THE Non-Governmental Organisations Coordinating Council (NGOCC) has said there is need to revisit the punishment for sexual offences as the current penalties do not suffice in stopping would-be offenders.
NGOCC executive director Engwase Mwale said in Lusaka yesterday that it was unacceptable for some men to continue abusing vulnerable young girls.
Ms Mwale said the sexual abuse of girls had long-lasting effects on the victims and on society as a whole.
She welcomed the conviction of renowned Zambian musician Clifford Dimba popuraly known as “General Kanene” for the offence of having carnal knowledge of a minor.
“As an organisation, we have been deeply concerned at the ever increasing sexual cases against women and girls in particular.
Studies have shown that the effects of sexual abuse of young girls are intense not only to the victim but also to society as a whole.

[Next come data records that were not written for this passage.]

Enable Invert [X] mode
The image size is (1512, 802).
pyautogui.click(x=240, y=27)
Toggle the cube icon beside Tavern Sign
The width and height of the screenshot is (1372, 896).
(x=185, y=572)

“We hope, therefore, that the conviction and subsequent sentencing of “General Kanene” will serve as a deterrent to other would-be criminals who indulge in these evil acts,” she said.
Ms Mwale appealed to all stakeholders to revisit the punishment for sexual offences since the current penalties did not seem adequate to stop the vice.
Lusaka magistrate Rogers Kaoma on Tuesday convicted Dimba, after he found him guilty of defiling a grade seven pupil of Kamwala South Township in Lusaka.
Dimba, of house number B/02 Misisi Township, would be remanded in prison until such a time when he would be cause-listed to appear in the High Court for sentencing.